La compradora, Carcetti Capital Corp., se renombrará como Hemlo Mining Corp. luego de tomar posesión. Para financiar la adquisición, Carcetti estableció un acuerdo de stream con Wheaton Precious Metals. Este acuerdo obliga a Wheaton a comprar el 13.5% de la producción de oro de Hemlo hasta que se entreguen 181 000 onzas; luego, un 9% hasta otras 157 330 onzas; y finalmente un 6% por la vida útil de la mina.
Esta venta cobra relevancia estrictamente económica: ocurre justo cuando el precio del oro registra cotas históricas. Barrick logra así extraer valor de un activo heredado. Analistas como BMO Capital Markets lo estimaban en 620 millones bajo supuestos a largo plazo; bajo cotizaciones actuales, ese mismo activo se valoraba hasta en 1 200 millones, lo que indica que Barrick obtuvo un precio superior al esperado si se considera el rendimiento de reserva por onza.
El comercio representa un cambio estratégico para Barrick. La empresa, bajo la dirección de su CEO Mark Bristow, continúa reduciendo su exposición al oro y redirecciona inversiones hacia el cobre. Proyecto tras proyecto, Barrick construye su futuro minero alrededor de ese metal.

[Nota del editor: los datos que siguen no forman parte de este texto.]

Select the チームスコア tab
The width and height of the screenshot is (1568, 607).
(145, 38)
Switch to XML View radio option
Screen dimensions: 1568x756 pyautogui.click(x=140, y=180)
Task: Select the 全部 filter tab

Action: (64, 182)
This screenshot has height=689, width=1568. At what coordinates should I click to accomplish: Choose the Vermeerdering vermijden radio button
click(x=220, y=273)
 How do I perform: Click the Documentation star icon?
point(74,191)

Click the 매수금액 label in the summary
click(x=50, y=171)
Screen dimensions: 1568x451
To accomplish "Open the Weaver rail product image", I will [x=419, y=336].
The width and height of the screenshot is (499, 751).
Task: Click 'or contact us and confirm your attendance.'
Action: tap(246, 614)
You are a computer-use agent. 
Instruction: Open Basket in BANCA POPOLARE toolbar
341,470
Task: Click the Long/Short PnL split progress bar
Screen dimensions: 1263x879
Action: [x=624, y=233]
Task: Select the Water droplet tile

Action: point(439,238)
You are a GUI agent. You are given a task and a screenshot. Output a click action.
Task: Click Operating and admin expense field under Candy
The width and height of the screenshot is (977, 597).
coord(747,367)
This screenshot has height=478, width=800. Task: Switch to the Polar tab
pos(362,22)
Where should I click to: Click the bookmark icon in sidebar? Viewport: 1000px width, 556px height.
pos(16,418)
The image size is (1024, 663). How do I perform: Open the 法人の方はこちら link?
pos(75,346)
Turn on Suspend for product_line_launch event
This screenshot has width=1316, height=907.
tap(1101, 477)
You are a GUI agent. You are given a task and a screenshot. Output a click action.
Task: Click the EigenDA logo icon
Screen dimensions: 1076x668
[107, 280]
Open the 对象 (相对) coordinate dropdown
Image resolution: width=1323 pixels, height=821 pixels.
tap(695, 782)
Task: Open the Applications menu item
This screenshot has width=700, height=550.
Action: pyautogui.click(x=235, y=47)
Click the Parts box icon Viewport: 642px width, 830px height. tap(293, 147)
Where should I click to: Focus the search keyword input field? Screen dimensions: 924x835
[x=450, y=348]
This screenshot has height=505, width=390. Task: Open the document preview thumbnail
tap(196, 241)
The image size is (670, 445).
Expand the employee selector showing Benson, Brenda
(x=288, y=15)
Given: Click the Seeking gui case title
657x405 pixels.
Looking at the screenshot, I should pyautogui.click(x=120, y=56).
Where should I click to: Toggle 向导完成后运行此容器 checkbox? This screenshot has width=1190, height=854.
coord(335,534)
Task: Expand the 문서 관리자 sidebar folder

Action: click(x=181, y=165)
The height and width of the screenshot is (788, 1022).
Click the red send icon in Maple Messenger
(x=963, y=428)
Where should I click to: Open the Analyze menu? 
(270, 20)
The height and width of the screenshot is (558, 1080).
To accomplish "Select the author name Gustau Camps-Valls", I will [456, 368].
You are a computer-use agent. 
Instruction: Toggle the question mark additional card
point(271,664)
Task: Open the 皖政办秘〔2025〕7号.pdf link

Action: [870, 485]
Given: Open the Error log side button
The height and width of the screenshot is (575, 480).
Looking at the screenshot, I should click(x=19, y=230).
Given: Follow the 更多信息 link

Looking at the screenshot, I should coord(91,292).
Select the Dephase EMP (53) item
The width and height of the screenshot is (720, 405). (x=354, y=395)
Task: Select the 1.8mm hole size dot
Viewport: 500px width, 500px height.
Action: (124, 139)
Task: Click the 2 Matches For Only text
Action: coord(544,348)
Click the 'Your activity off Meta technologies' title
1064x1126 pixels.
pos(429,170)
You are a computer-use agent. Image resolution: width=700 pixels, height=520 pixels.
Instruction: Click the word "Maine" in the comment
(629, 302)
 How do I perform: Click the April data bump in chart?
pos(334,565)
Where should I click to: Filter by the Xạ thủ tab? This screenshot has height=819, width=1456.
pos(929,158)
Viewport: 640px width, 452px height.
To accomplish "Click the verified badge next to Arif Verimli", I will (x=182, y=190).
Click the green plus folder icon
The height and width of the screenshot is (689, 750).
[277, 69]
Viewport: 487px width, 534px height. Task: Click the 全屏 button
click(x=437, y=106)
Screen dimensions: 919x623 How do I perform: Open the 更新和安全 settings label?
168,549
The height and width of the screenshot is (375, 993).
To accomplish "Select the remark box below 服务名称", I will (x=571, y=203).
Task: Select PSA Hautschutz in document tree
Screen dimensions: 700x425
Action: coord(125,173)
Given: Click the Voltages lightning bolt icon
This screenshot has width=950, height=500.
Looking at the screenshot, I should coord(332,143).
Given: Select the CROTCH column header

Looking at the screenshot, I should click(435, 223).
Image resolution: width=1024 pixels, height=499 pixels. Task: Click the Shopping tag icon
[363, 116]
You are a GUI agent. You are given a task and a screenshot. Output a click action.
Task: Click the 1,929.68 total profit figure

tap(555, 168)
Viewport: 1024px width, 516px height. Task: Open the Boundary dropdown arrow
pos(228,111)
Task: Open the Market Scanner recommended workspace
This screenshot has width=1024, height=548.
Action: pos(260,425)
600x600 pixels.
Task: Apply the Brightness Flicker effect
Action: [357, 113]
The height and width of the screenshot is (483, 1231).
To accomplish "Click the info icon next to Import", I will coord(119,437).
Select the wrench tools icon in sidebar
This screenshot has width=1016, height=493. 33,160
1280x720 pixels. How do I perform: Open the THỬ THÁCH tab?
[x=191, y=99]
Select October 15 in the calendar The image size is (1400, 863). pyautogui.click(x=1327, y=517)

La producción histórica de Hemlo es significativa: más de 21 millones de onzas de oro desde su descubrimiento, con 143 000 onzas reportadas en 2024, lo que representó alrededor del 3.5 % del total de la producción de Barrick ese año.
Aunque esta operación deja a Barrick sin minas activas en Canadá, la empresa mantiene en su portafolio varios proyectos exploratorios tempranos en ese país. Canadá sigue siendo considerado por Barrick como jurisdicción importante para posibles descubrimientos futuros.
Al mismo tiempo, Barrick ha vendido otros activos que ya no considera centrales, lo que le permitirá liberar capital para nuevas inversiones. El portafolio de cobre incluye proyectos de gran envergadura como Reko Diq en Pakistán, valorizado en unos 6 000 millones de dólares, y una expansión en Zambia que podría consolidar a la firma entre los principales productores mundiales de cobre.